Trecho do texto:
No entanto, a inexistência de registro implica presunção relativa de má-fé do terceiro adquirente, posto que o comprador deve ser diligente quando da compra de um imóvel. A Ministra Fátima Nancy Andrighi defende a interpretação dos dispositivos que tratam da fraude à execução no sentido de se imputar ao terceiro adquirente o ônus da prova da não ocorrência dos pressupostos da fraude de execução[4].

Ademais, diante do valor envolvido na transação, é dever do adquirente de bem imóvel acautelar-se obtendo certidões dos cartórios distribuidores judiciais para constatar a existência de ações contra o vendedor, posto que essas pesquisas de processos judiciais estão ao alcance de qualquer pessoa. Não há como alegar o desconhecimento do processo que causava a insolvência do alienante. Seu descumprimento viola a boa-fé objetiva, a qual se impõe em toda relação negocial nos termos do artigo 422 do CC/2002, por contrariar padrão de conduta mínima exigível na celebração dessa espécie de avença[5].

Uma sequência de registros:

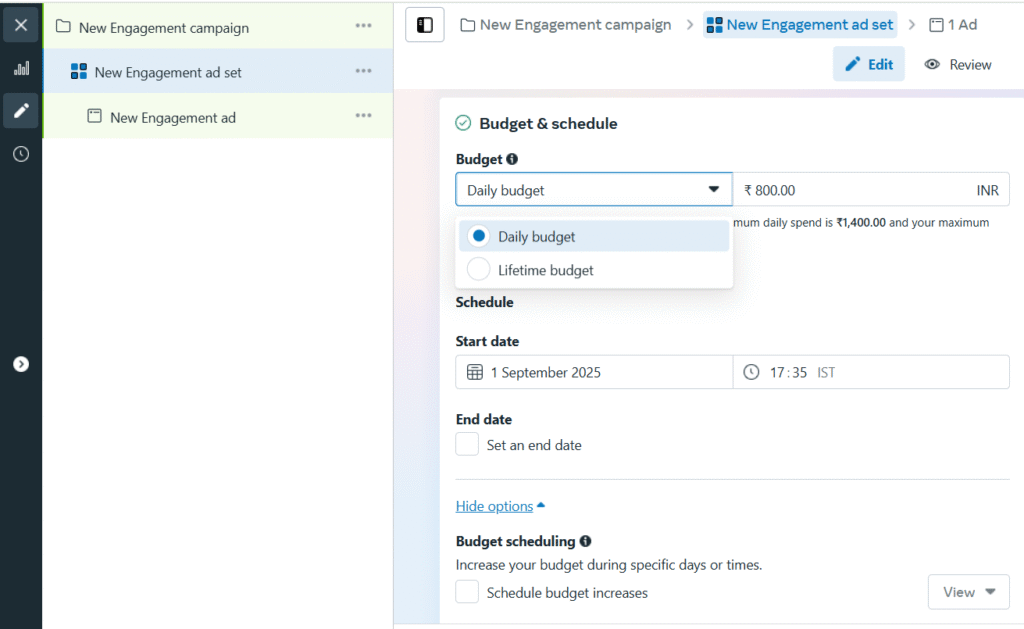Open the View dropdown button
Screen dimensions: 1024x629
[x=968, y=592]
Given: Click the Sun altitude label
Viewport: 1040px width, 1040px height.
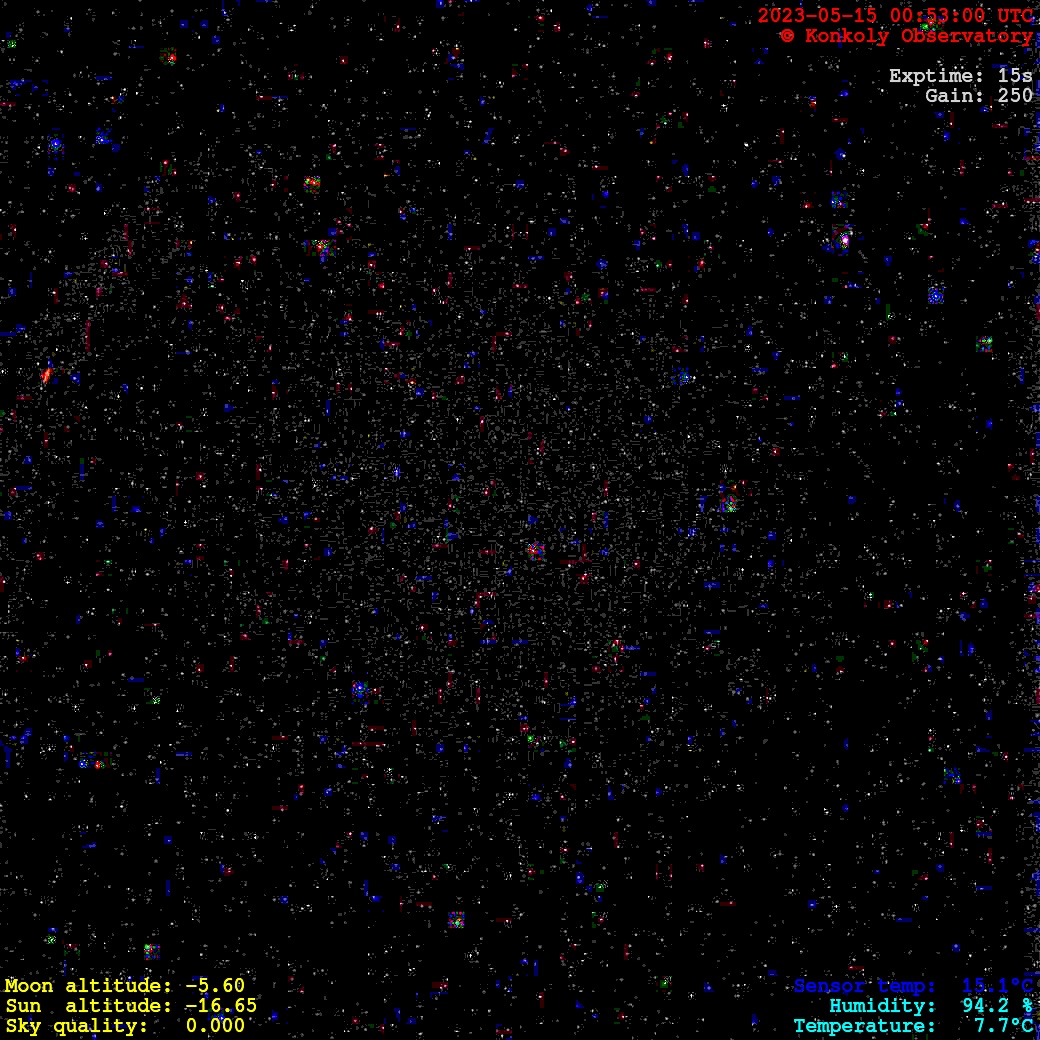Looking at the screenshot, I should (x=88, y=1006).
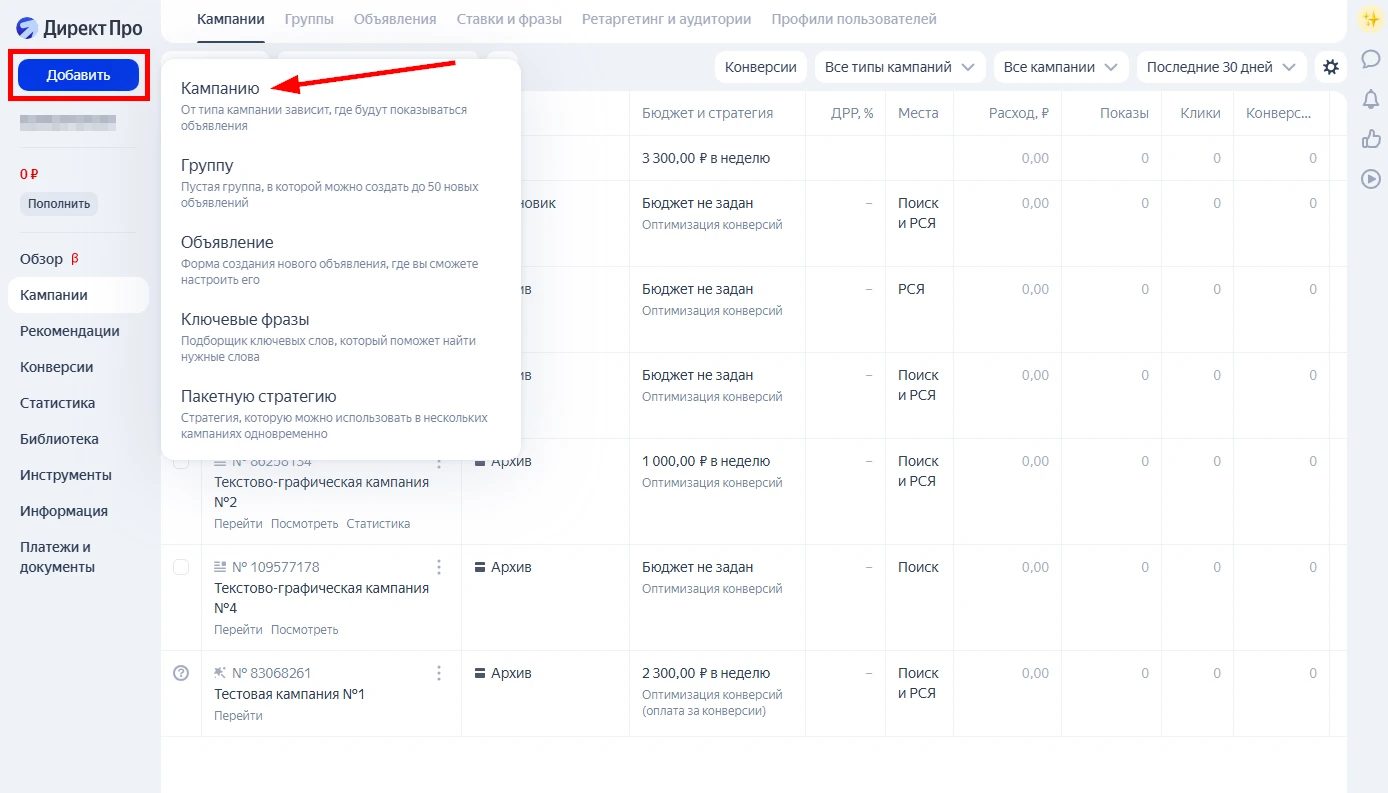
Task: Choose Кампанию from the Добавить menu
Action: point(220,88)
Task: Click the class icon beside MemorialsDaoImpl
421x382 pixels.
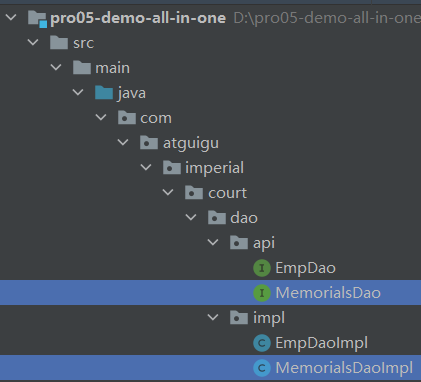Action: [262, 368]
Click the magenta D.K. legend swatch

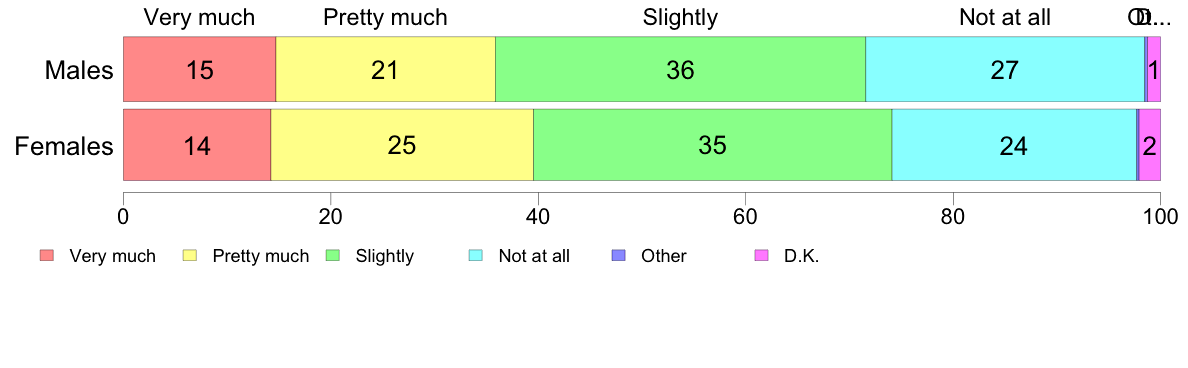pyautogui.click(x=762, y=256)
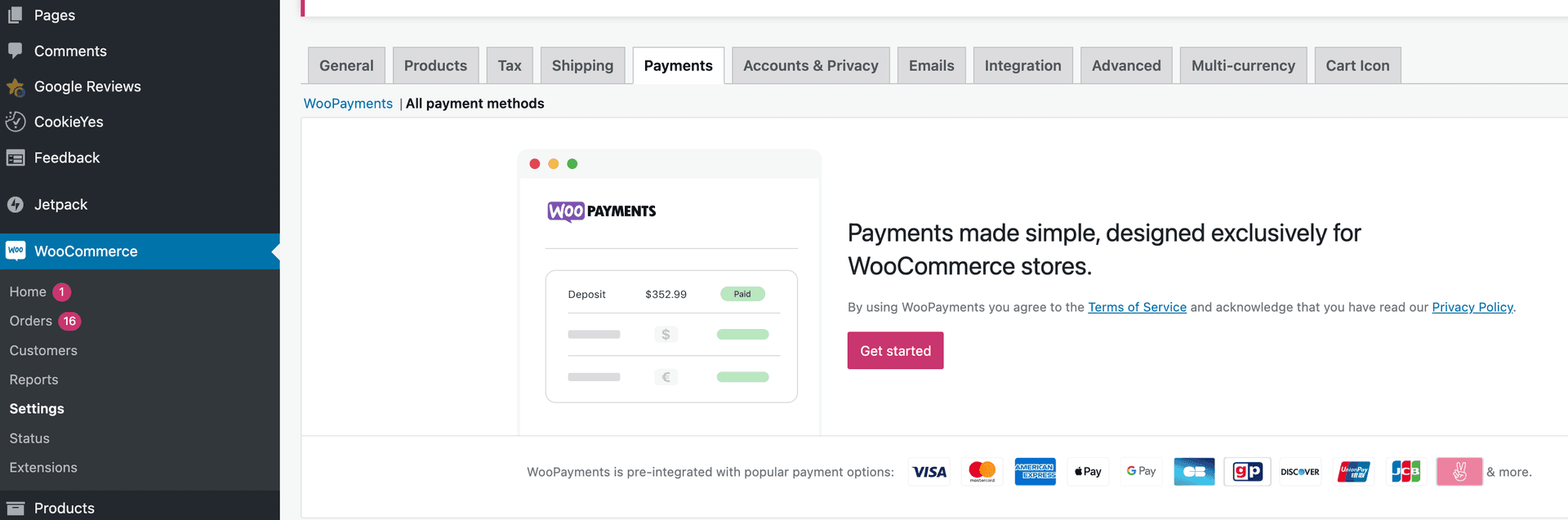The height and width of the screenshot is (520, 1568).
Task: Click the JCB payment icon
Action: tap(1406, 471)
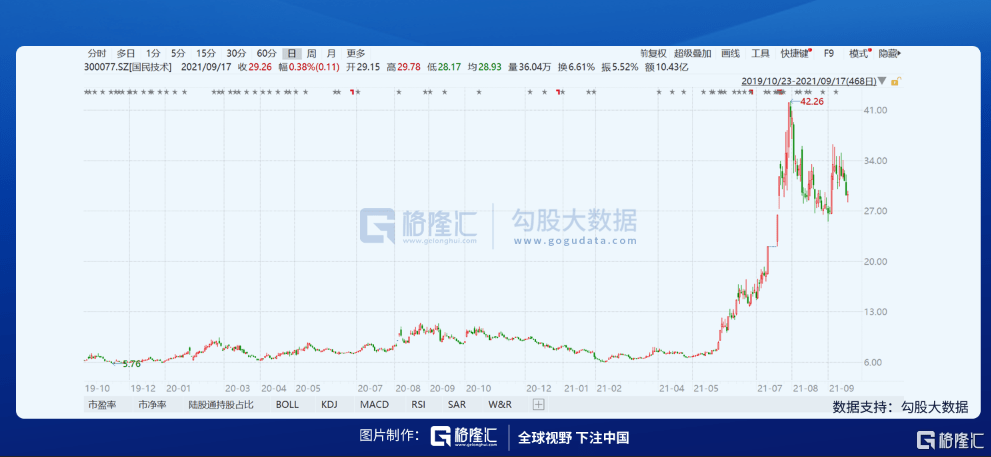Click the 超级叠加 overlay button

point(693,54)
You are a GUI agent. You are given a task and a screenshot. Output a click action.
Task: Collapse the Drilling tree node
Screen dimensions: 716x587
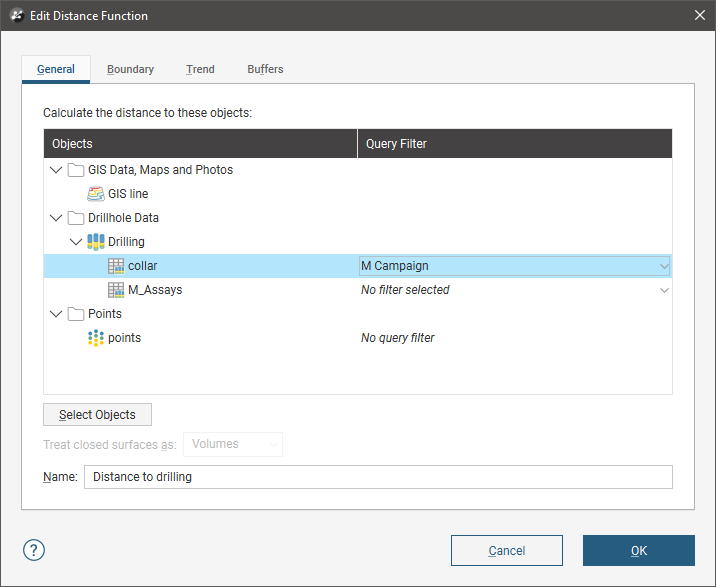coord(76,242)
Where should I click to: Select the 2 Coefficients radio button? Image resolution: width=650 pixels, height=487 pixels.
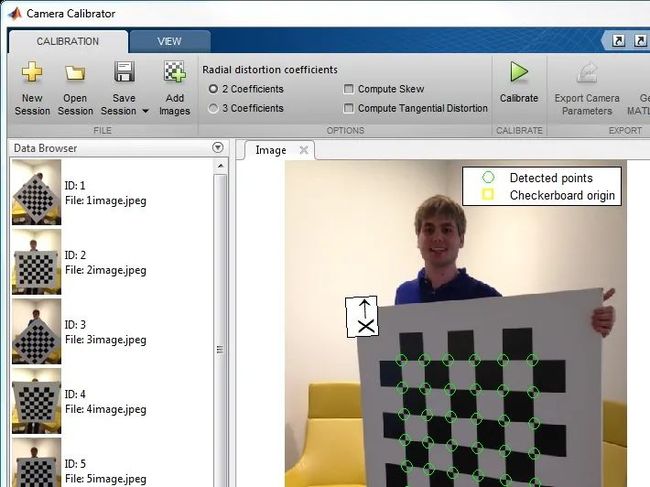pos(213,89)
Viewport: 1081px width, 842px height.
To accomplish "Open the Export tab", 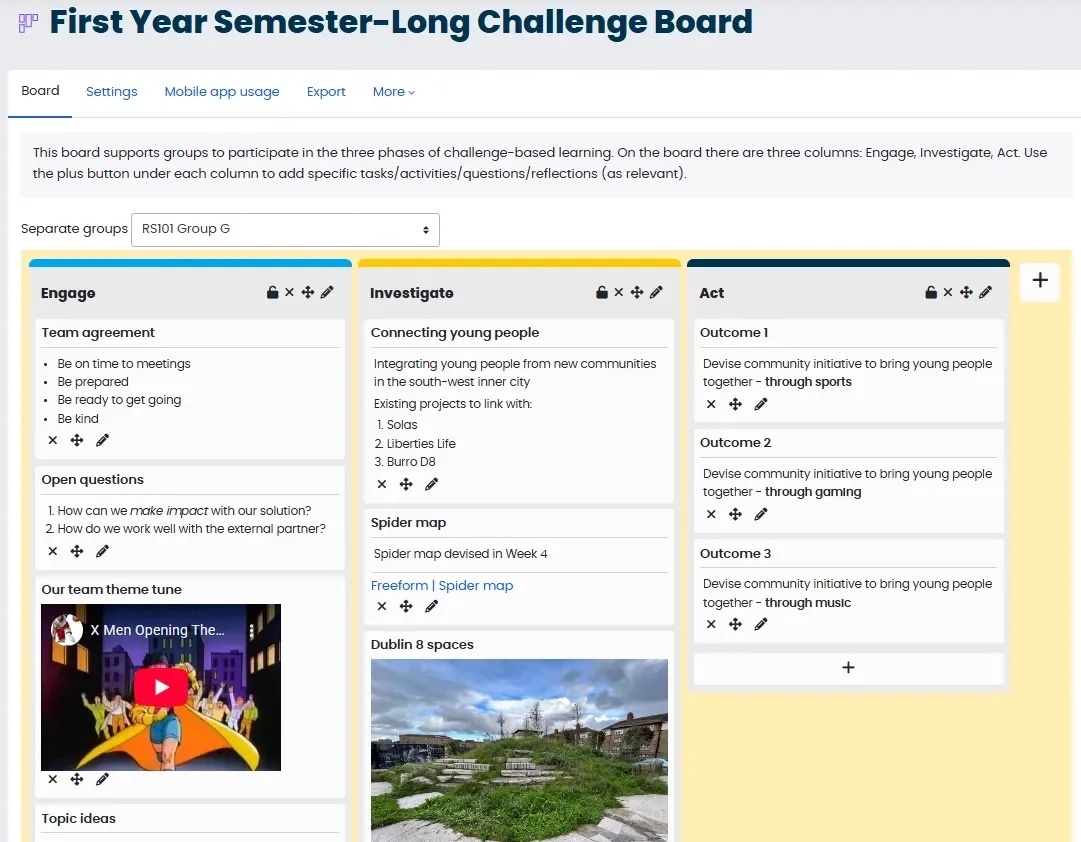I will (x=326, y=92).
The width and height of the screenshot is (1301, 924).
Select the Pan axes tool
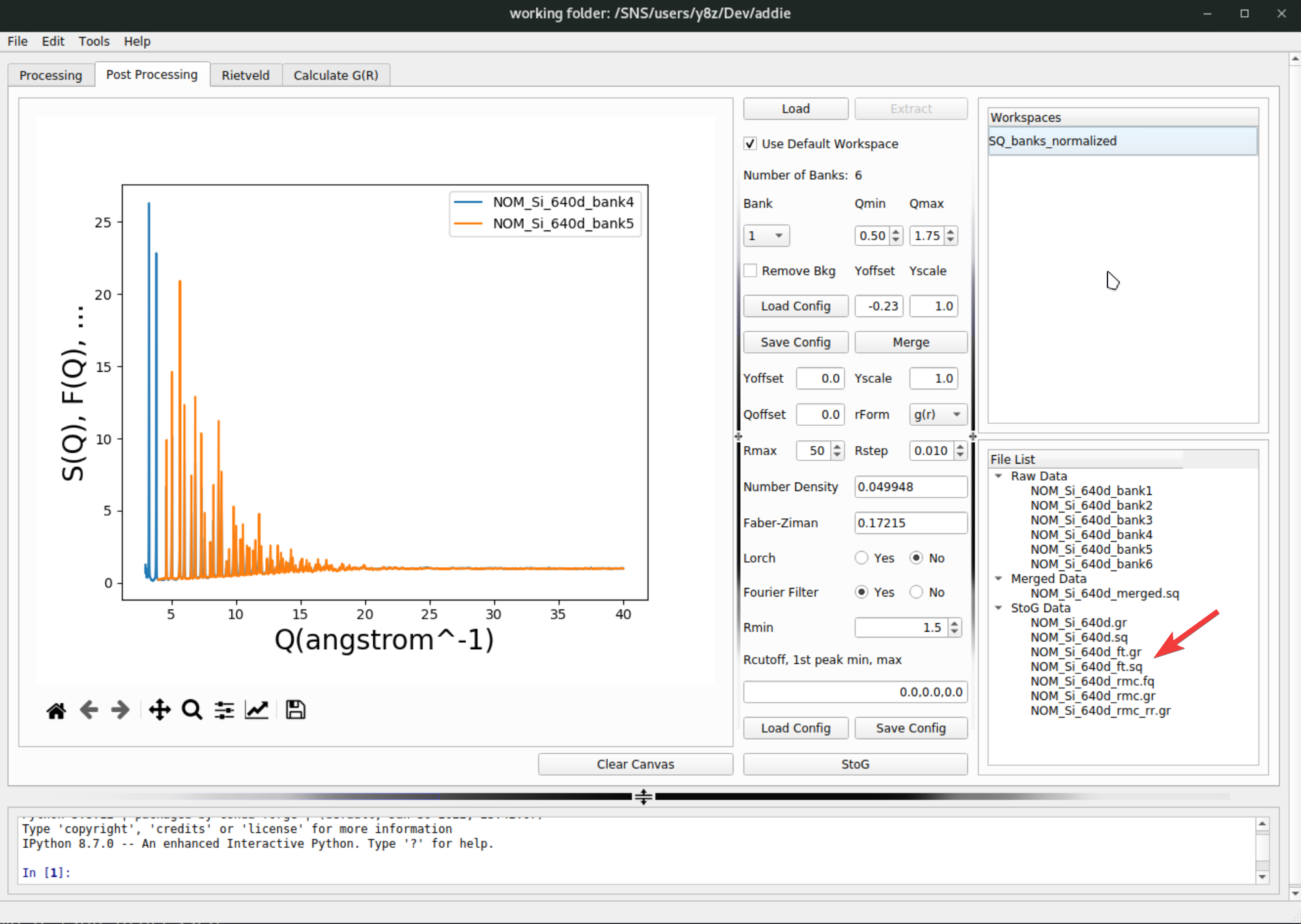click(159, 710)
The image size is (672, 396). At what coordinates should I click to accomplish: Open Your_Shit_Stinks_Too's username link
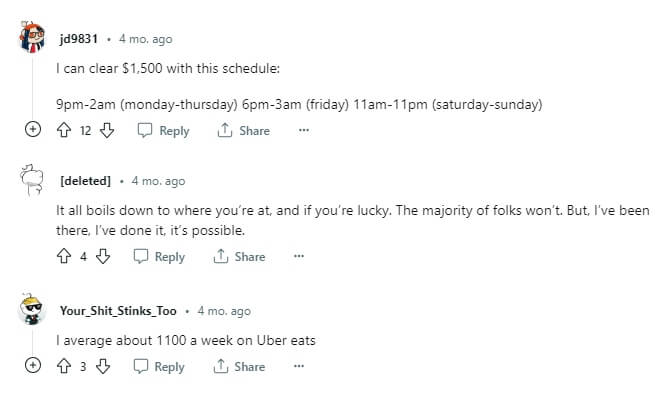[x=118, y=311]
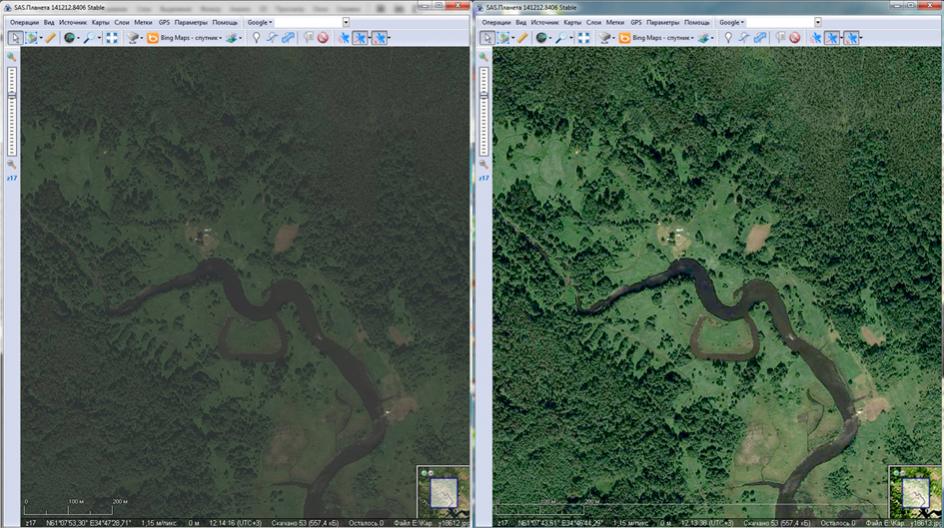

Enunciado da tarefa: Liste todas as expressões que o texto sobre fraude à execução usa para designar quem compra o imóvel. Escreva-as na forma em que aparecem, sem repetir nenhuma.

Resposta ao exercício: terceiro adquirente; comprador; adquirente de bem imóvel